Date: 04/07/2003 at 17:55:35
From: Matti
Subject: A poker hand that contains at least 1 Ace

Dr. Math,

There is an exercise in my textbook that says, "What is the 
probability that a five-card poker hand contains at least 1 ace?"

The textbook gives the answear to this probability: 

   1-C(48,5)/C(52,5)

I do not agree; I feel that this would be a more accurate answer: 

   (C(4,1)*C(51,4))/C(52,5)

I first choose 1 ace out of 4 and then I have "at least one ace." Then 
I can choose the next 4 out of the 51 remaining cards. Then I've got 
C(4,1) * C(51,4) possible correct outcomes. I divide this by all 
possible poker hands or: C(52,5)

Could anyone tell me which is correct?

Kind regards,
Matti


Date: 04/07/2003 at 18:13:13
From: Doctor Roy
Subject: Re: A poker hand that contains at least 1 Ace

Hi,

Thanks for writing to Dr. Math.

That's not correct. Since it is "at least" one ace, you have to 
account for drawing 1, 2, 3, or 4 aces. It is easier to calculate the
following: Probability of drawing 0 aces. The probability of drawing
"at least" 1 ace is:

  Pr[drawing at least 1 ace] = 1 - Pr[drawing 0 aces]

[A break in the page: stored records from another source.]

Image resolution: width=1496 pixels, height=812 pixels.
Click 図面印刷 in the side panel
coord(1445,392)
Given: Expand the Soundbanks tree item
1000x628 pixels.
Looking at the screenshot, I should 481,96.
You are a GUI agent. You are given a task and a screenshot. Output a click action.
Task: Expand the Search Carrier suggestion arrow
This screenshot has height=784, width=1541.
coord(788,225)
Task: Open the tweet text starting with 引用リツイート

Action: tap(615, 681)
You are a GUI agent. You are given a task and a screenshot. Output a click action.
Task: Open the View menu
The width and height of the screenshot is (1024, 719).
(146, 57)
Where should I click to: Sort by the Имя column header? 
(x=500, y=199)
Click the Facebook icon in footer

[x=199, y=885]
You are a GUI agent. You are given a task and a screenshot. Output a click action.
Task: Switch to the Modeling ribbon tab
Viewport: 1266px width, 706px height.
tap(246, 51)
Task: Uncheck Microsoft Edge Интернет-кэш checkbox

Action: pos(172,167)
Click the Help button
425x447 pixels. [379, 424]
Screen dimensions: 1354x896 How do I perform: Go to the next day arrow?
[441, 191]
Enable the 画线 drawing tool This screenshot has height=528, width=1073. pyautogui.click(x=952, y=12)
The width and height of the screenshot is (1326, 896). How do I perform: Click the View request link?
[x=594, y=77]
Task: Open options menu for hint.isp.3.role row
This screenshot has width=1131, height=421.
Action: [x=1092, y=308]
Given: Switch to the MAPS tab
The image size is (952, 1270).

The probability of drawing 0 aces is:

    C(48,5)/C(52,5)

The numerator is the ways we can draw 5-card hands out of 48 cards
(all the cards except for the aces). The denominator is the ways we
can draw any 5-card hands. So the ratio is the number of ways of
drawing no aces. If we subtract it from 1, we get the probability of
drawing "at least" 1 ace.

Does this help?  Please feel free to write back with any questions you
may have.

- Doctor Roy, The Math Forum
  http://mathforum.org/dr.math/ 


Date: 04/08/2003 at 08:57:37
From: Matti
Subject: Thank you (A poker hand that contains at least 1 Ace)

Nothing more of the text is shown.